— Exercise goal —
Rewrite every line of the records below, requests included, and scale the click coordinates in the answers by multiplying each by 1.45 and rounding to whole numbers, with halves rounded up. Leave the pictures out.
====================
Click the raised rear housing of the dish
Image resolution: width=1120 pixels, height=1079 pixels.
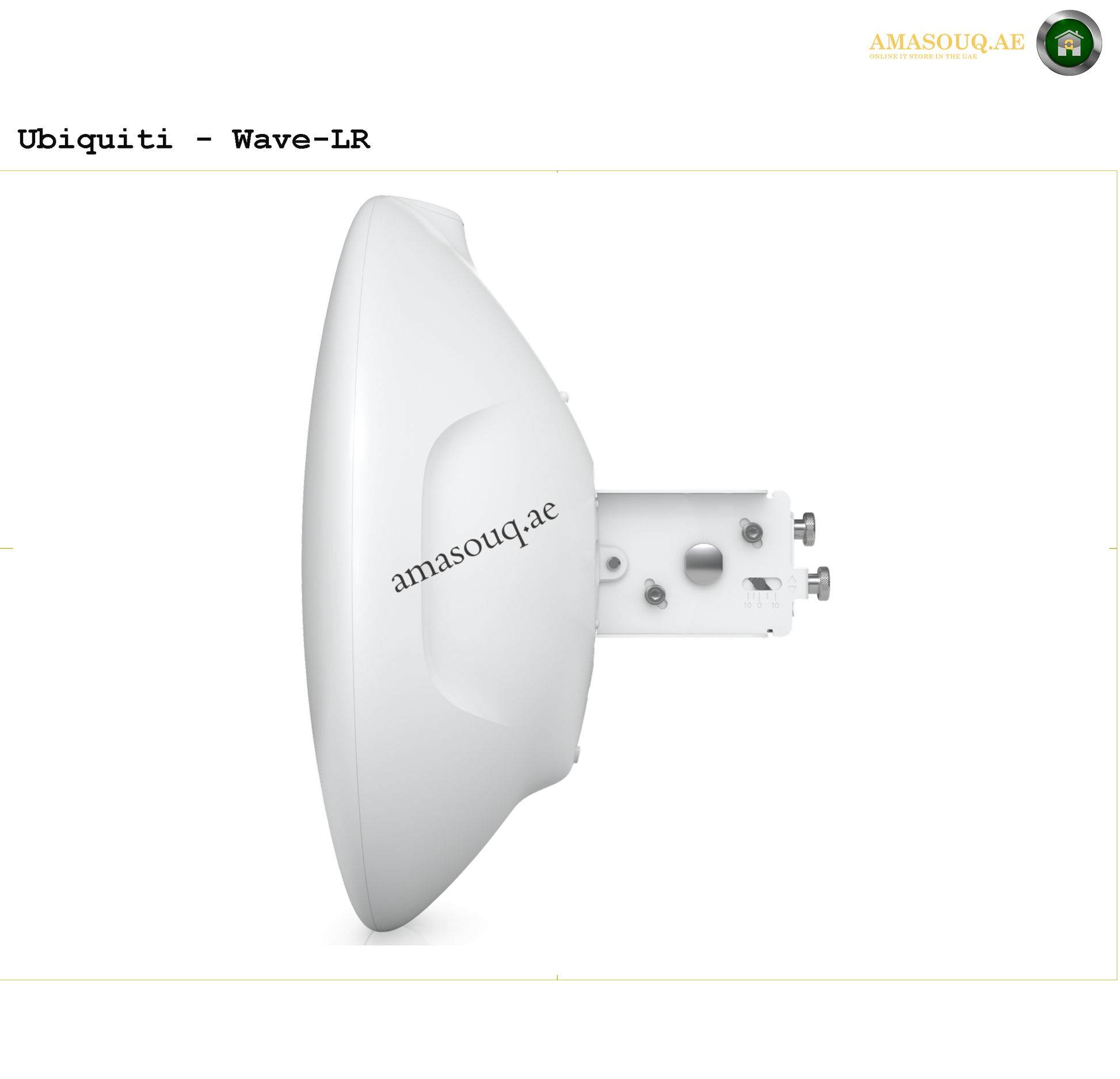click(x=506, y=564)

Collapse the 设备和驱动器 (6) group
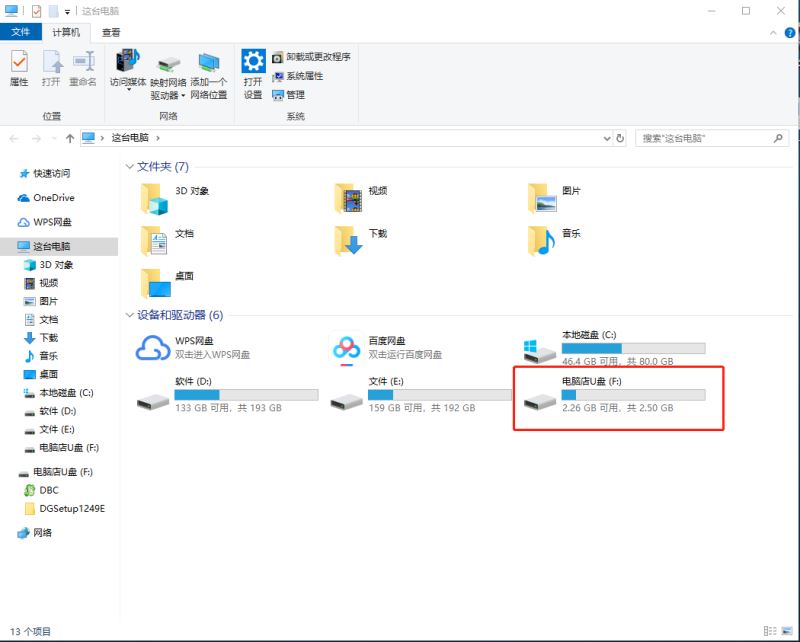(129, 315)
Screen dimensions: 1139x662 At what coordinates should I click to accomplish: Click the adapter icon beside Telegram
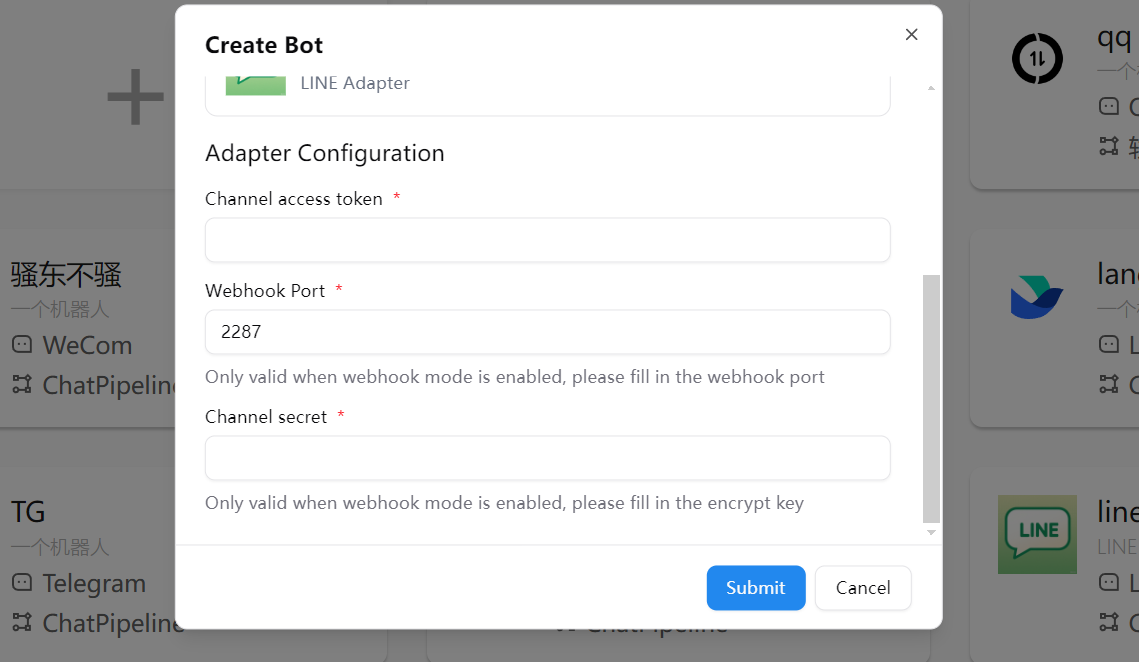coord(22,583)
====================
— Correct response —
Click the raised rear housing of the dish
Image resolution: width=1120 pixels, height=1079 pixels.
click(x=734, y=818)

Collapse the 设备和驱动器 (6) group
(187, 457)
Screen dimensions: 1139x662 At what coordinates should I click to accomplish: Click the adapter icon beside Telegram
coord(32,845)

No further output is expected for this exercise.